=== TEXTABSCHNITT ===

Donnerstag, 7. Juli 2016

Reden

Vorgespräch mit einer Mitarbeiterin von Maischberger TV. Nein, es ist wahrlich kein Gefallen, den ich mir damit antue. Schwiegervater wurde vor fast genau zehn Jahren in der Berliner Charité umgebracht. Getötet. Ermordet. Und es hat sich nichts verändert. Die Fragen sind dieselben geblieben. Die Antworten sind dieselben geblieben. Ich hocke auf dem Fensterbrett und rühre mich nicht. So ist der Empfang am besten. Mit dem Rücken zum Himmel. Als es vorbei ist, habe ich steife Beine und steife Arme. Ich falle schlotternd ins Bett.

===

ARBEITSAUFTRAG 1
Fasse den Absatz des Eintrags „Reden“, der mit „Vorgespräch mit einer Mitarbeiterin“ beginnt, als knappe Stichpunktliste zusammen.
ARBEITSAUFTRAG 2
Setze den Eintrag „Reden“ im Anschluss an seinen letzten Satz fort.

=== ROHDATEN ===

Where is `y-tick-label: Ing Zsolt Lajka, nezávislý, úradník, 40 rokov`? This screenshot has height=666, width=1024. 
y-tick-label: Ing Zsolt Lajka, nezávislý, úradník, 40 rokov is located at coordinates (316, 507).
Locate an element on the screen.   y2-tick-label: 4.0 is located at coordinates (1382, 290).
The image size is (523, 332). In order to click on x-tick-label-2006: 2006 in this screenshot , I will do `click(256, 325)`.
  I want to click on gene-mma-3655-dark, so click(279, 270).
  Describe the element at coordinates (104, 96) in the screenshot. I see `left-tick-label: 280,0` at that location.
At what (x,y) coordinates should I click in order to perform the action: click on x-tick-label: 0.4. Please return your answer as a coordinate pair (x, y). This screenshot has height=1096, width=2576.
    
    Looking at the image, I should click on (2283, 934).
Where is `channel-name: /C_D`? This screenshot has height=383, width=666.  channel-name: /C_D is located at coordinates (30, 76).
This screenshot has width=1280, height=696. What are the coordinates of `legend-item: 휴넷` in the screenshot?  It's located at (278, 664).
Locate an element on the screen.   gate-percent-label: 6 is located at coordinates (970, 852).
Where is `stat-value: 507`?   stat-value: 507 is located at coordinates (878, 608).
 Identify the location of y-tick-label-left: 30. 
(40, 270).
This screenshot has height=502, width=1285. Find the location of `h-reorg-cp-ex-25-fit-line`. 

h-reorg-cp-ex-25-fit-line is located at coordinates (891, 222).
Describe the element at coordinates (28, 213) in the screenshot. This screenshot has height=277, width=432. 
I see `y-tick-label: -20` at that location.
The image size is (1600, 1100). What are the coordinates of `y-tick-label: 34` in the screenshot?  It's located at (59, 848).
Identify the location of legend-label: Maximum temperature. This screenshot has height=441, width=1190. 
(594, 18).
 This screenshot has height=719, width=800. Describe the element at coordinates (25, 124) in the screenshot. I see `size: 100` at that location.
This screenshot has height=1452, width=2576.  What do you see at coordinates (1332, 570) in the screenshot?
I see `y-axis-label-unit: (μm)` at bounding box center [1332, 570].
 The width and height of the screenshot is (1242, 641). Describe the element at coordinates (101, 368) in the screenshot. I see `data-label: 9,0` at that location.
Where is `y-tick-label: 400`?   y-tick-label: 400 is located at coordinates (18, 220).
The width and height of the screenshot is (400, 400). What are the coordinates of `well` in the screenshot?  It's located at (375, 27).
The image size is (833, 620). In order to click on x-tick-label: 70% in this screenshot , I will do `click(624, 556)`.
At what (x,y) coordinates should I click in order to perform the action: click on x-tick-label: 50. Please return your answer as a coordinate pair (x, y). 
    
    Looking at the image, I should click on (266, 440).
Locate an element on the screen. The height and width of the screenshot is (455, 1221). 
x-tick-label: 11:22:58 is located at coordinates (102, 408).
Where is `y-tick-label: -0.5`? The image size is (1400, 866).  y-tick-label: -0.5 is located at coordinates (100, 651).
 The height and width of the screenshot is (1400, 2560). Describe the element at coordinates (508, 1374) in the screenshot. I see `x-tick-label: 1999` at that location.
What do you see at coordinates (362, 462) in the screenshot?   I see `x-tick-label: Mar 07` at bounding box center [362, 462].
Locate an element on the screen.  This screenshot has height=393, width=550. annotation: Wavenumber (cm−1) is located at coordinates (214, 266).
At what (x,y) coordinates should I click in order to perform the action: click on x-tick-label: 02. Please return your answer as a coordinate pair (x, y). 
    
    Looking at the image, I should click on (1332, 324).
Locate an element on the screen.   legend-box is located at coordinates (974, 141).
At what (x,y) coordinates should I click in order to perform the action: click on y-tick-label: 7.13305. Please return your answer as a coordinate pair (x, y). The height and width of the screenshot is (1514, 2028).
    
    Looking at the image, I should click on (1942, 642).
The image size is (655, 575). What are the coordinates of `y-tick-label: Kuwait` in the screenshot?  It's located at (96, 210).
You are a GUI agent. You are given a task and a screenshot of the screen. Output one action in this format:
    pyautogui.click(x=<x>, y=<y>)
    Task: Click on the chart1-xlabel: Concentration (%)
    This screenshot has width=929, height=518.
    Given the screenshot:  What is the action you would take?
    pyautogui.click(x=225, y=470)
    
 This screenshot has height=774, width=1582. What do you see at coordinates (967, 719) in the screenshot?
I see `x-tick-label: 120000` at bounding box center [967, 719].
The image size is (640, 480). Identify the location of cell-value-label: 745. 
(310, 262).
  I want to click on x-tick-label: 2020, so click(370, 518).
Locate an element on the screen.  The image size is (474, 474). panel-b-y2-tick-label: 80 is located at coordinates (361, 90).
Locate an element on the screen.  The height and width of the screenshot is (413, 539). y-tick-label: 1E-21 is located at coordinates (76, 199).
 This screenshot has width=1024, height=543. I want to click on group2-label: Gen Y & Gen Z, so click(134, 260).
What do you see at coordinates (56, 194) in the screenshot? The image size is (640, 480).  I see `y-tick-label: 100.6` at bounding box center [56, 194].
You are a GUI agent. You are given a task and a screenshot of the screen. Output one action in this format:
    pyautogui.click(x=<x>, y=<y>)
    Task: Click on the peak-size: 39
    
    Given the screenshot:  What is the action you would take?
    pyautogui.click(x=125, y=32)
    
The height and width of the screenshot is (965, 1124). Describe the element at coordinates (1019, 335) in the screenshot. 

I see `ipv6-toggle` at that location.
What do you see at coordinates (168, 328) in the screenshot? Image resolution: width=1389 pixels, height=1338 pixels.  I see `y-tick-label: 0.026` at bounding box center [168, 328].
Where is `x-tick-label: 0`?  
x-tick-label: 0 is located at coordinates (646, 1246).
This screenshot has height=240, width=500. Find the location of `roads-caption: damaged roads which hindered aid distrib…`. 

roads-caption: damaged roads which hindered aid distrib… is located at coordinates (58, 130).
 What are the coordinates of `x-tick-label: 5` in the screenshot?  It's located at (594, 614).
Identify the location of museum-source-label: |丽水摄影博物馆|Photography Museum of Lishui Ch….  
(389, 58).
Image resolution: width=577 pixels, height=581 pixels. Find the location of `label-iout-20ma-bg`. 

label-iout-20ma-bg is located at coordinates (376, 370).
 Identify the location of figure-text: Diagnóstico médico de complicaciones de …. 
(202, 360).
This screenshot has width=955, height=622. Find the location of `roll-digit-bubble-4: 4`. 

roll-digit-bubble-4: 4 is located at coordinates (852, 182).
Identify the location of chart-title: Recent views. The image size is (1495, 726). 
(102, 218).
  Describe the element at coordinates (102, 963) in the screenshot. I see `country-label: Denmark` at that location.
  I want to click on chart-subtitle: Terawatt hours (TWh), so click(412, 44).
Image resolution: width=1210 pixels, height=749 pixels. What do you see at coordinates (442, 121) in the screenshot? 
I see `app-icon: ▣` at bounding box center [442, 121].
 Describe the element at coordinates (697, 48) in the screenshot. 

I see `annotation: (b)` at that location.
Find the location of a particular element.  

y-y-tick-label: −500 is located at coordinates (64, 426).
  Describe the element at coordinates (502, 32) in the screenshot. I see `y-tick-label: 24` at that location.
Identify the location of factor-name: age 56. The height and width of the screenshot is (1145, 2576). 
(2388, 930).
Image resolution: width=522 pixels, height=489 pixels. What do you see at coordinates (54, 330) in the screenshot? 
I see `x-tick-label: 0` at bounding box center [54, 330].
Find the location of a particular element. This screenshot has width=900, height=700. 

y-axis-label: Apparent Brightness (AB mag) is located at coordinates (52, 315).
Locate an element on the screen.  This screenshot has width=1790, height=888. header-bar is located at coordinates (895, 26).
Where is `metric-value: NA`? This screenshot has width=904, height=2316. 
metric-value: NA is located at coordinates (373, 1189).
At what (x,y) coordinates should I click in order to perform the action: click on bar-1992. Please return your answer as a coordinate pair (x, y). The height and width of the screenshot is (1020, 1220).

===

LÖSUNG 1
- Vorgespräch mit einer Mitarbeiterin von Maischberger TV, wahrlich kein Gefallen
- Schwiegervater vor fast genau zehn Jahren in der Berliner Charité umgebracht
- Seitdem nichts verändert: dieselben Fragen, dieselben Antworten
- Gespräch auf dem Fensterbrett, mit dem Rücken zum Himmel, weil dort der Empfang am besten ist
- Danach steife Beine und Arme, schlotternd ins Bett

LÖSUNG 2
Es ist mir schon lange klar: ich will dereinst, sollte mich der Schlag hier treffen oder was auch immer mich niederstrecken, nicht gerettet werden, nicht vom Hubschrauber in eine Klinik aufs Festland geflogen werden, nicht in die Fänge einer möglicherweise mörderischen Maschinerie geraten. Mein Misstrauen werde ich in diesem Leben nicht mehr ablegen können und will deshalb, wenn es so weit ist, einfach nur sterben. Am besten auf der Hallig.